### Short exercise
Add 43 to every coordinate in the answers. Then write out again only the part that opens with the line containing "Bedrijfsfilm (26, 2368)" and closes with the line containing "Cookieverklaring (235, 2190)", keeping each item's text unchanged.

══ Stored records ══

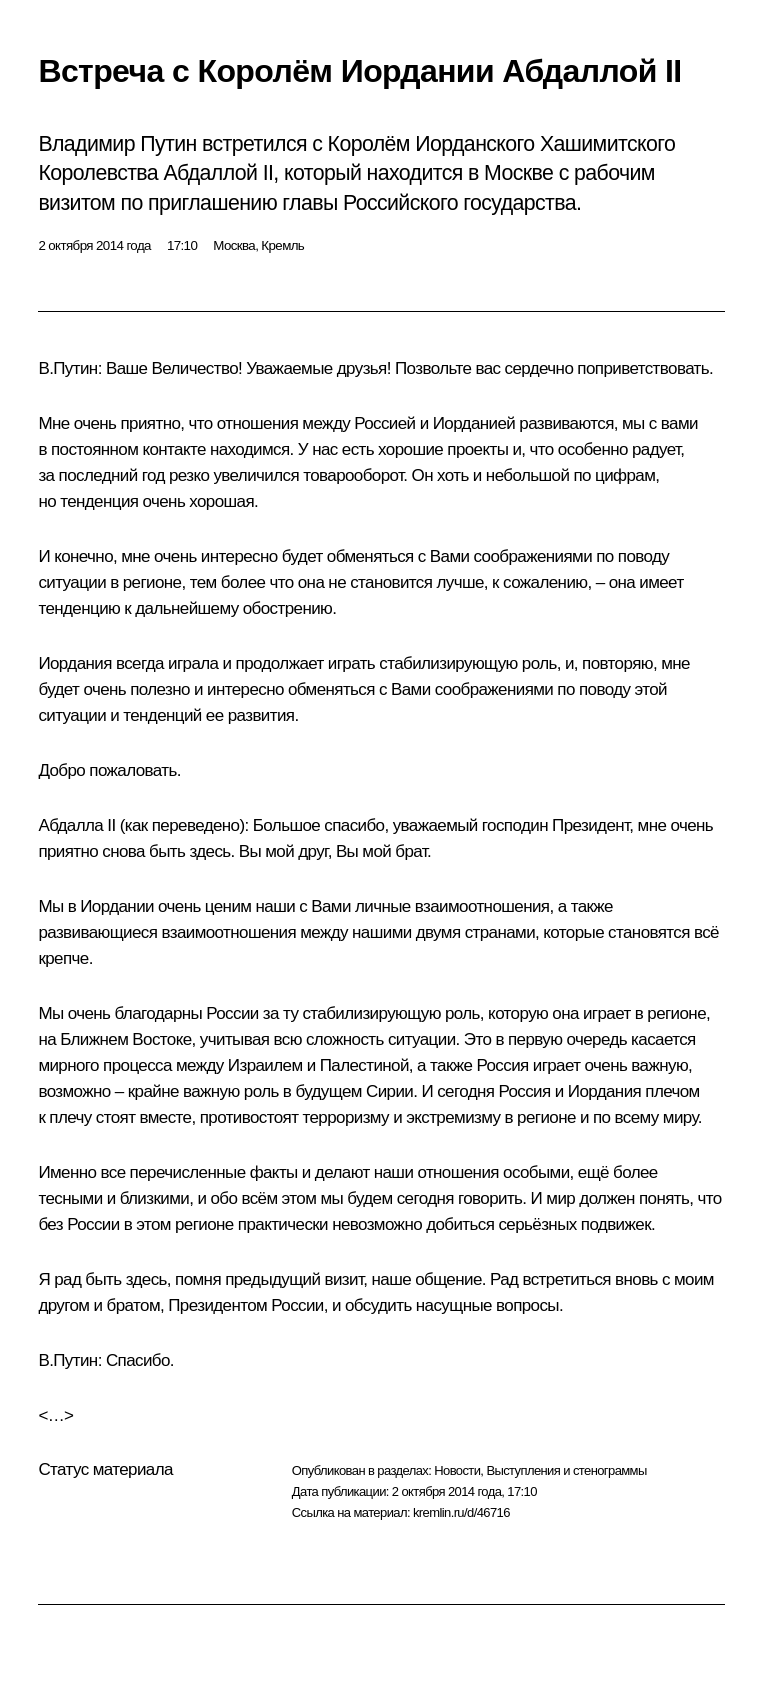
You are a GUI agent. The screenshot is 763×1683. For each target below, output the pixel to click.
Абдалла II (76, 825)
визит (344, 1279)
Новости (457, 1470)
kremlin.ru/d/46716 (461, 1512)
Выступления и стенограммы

═══
══ Stored records ══

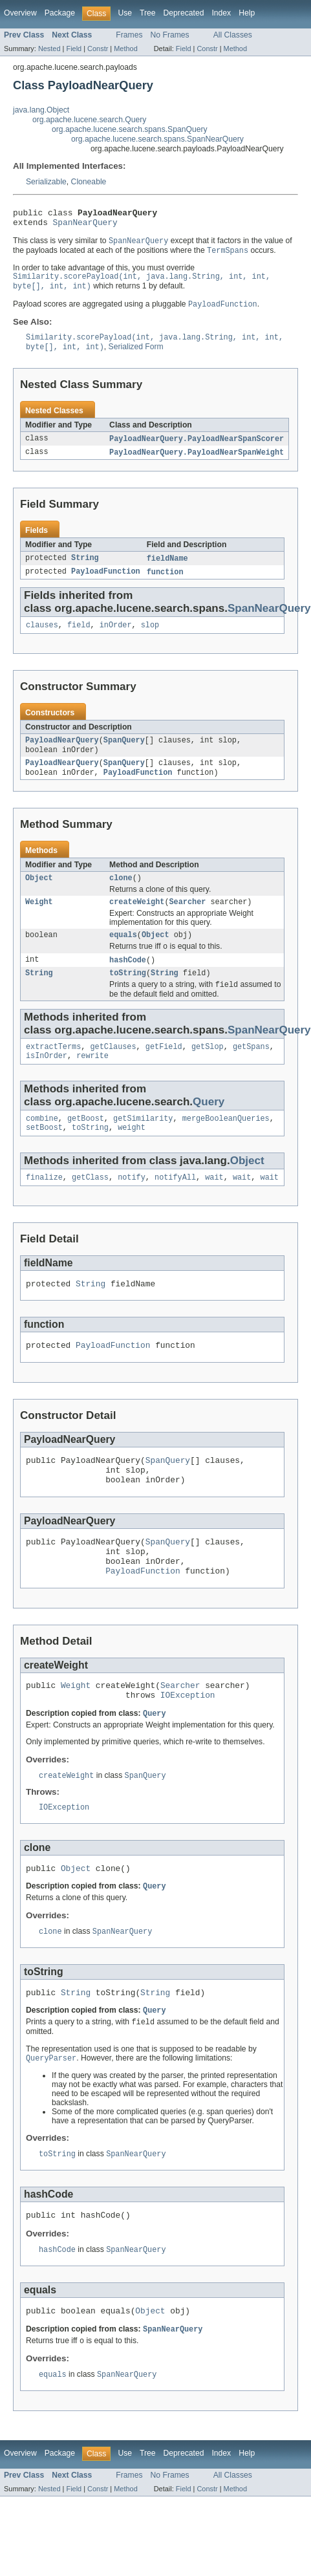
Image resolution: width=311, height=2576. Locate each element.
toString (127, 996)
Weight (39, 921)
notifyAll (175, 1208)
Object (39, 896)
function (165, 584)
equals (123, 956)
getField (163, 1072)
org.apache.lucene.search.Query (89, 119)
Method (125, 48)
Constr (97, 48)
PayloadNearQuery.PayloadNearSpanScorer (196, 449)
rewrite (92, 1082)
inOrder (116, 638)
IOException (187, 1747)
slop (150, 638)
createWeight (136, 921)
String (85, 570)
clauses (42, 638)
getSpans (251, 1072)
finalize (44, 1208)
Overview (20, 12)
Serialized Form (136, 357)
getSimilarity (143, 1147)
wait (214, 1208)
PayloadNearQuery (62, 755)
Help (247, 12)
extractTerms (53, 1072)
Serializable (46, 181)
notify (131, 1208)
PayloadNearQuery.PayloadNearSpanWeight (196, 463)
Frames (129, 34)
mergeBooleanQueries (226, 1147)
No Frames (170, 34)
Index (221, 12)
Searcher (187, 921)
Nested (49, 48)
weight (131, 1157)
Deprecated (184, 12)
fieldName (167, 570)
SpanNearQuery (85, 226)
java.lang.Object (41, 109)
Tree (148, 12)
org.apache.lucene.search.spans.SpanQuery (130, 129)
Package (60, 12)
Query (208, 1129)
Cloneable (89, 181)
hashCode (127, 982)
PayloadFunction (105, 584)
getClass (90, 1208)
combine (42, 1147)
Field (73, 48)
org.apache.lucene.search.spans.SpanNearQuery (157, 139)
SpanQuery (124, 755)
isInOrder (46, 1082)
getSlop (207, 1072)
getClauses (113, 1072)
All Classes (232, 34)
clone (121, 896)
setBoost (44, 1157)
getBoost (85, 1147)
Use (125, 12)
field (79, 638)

═══
══ Stored records ══

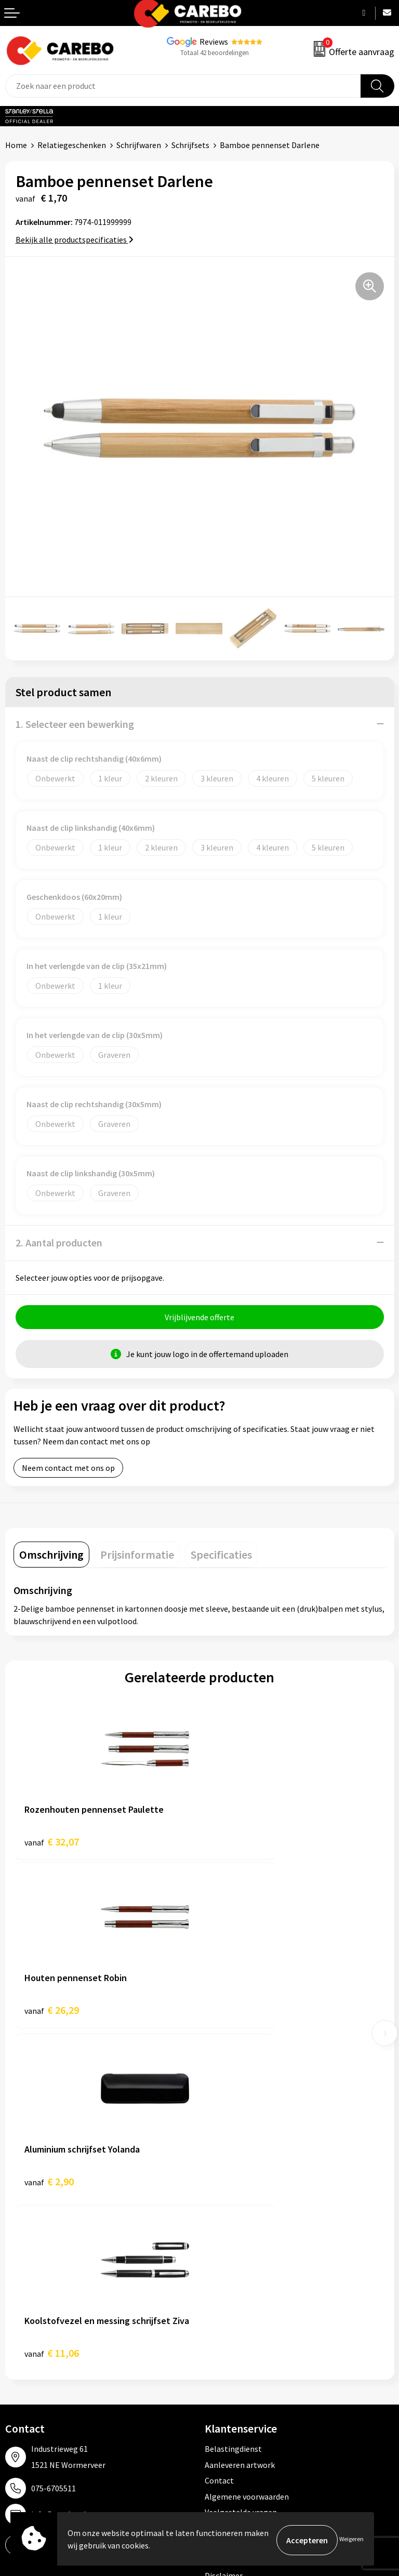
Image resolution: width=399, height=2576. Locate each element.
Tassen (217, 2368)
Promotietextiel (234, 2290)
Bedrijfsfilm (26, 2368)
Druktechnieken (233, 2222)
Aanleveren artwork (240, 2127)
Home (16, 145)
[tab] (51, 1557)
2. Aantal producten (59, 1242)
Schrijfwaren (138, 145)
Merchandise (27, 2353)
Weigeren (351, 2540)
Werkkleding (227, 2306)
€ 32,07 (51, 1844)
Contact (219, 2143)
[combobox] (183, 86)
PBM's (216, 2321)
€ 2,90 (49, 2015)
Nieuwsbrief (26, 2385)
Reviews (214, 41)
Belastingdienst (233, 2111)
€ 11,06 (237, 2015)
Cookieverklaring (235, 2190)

═══

### Worked answer
Bedrijfsfilm (69, 2411)
Druktechnieken (276, 2265)
Aanleveren artwork (283, 2170)
Home (59, 188)
[tab] (94, 1600)
2. Aantal producten (102, 1285)
Schrijfwaren (181, 188)
Merchandise (70, 2396)
Weigeren (394, 2583)
Werkkleding (270, 2349)
€ 32,07 (94, 1887)
Contact (262, 2186)
[combobox] (226, 129)
PBM's (259, 2364)
€ 2,90 (92, 2058)
Nieuwsbrief (69, 2428)
Reviews (257, 84)
Belastingdienst (276, 2154)
€ 11,06 (280, 2058)
Cookieverklaring (278, 2233)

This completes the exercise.